The Three Paradigms (1500–1745)

In 1506, Copernicus formulated a paradigm for physics and astronomy according to which impetus was assumed to be the reason that things did not fall off the round and moving planet. This basic assumption was an important postulate of his theory. His theory was developed after him by other astronomers of the next generation, and after that in the third generation, some experimenters and astronomers started finding important new physical anomalies and astronomical phenomena that contradicted his heliocentric model.

Then, Gilbert, Galileo and Kepler (in 1582, 1593, and 1595 respectively) coincidentally but more or less independently of each other thought that fall was a magnetic effect. Thus, they believed that gravity is magnetism. Both Galileo and Kepler had read the scientific texts of Gilbert, so their theoretical work was not entirely independent of his theory. They also believed that bodies had a tendency to rest that contrasts with the important and fundamental concept of inertia introduced by Newton. Again, a second generation of scientists developed paradigm theory mathematically and conceptually. Among these were Descartes and many others. Then, in the third generation, experimenters discovered crucial physical anomalies.

Then Newton discovered gravity in 1664. He thought that corpuscular atoms have the invisible force of gravity. He developed the theories of the paradigm substantially by himself. He taught other English people about phenomena, and he worked strenuously to make sure that his theory of phenomena was accepted by people and taught to the next generation. Through his work, most of the English either accepted or apprehended a theory similar to his by the early 1700s. Educated people such as Voltaire noticed a stark difference between the physics believed by the English and that believed by the French. The French and others on the Continent continued to develop and teach theories similar to those of Galileo and Descartes during the early 1700s while the English developed the Newtonian paradigm.

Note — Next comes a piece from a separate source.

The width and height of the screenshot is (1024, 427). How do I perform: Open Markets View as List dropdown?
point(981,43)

Starting about 1725, a third generation of experimenters discovered anomalies. Martine detected heat anomalies in 1741. Then in 1745, van Musschenbroek and von Kleist independently invented the anomalous Leyden jar to store electricity generated from a machine invented by Hauksbee. Living on the Continent, they seem to have believed the theories of the prior Galileo and Descartes' paradigm. But Hauksbee was an Englishman who was a student of Newton. George Martine was born and educated in Scotland where the Newtonian paradigm was accepted. He was born in 1700, so he was in the third generation after Newton.

The Three Paradigms and the Three Industrial
Revolutions from 1745 Onwards

For understanding the Kondratieff long wave which, according to Kondratieff, began during the First Industrial Revolution of the late 1700s, it is necessary to study how the three paradigms of fluid theory, field theory, and quantum mechanics and relativity theory were used to develop the industries of the three revolutions.

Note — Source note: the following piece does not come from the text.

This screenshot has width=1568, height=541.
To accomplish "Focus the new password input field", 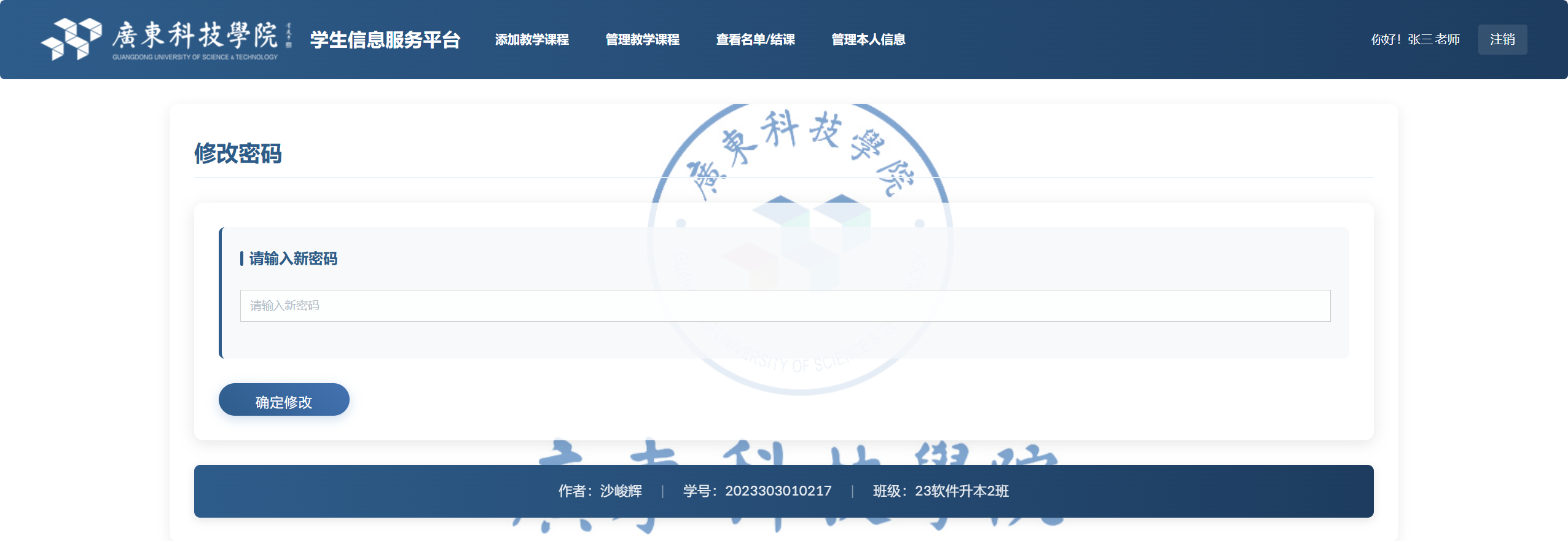I will [x=785, y=306].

The Development and Rapid Acceptance of the Franklin Paradigm

About the year 1745, Franklin conceived hypotheses about conserved fluids for heat and electricity, and he may have introduced the hypothesis of the magnetic fluid at this time or later. His model of the Universe in which fluids of heat, electricity, and magnetism moved and flowed and were conserved was revolutionary.

Franklin wrote highly influential articles and books. Quite quickly in comparison to the other revolutionary researchers, by the mid-1750s, he became a world-famous scholar. He is well-known worldwide for proving that lightning was electricity, and his general popularity and political fame spurred the worldwide acceptance of his physical ideas. He was a prolific writer and one of the most important publishers and newspaper owners in the American colonies who published popular books outlining his science and technology ideas. He was a part owner of an influential newspaper in the American Colonies that he used to teach his science ideas to a popular audience. For example, in 1752, his newspaper published his electric kite experiment by which he proved that lightning is electricity.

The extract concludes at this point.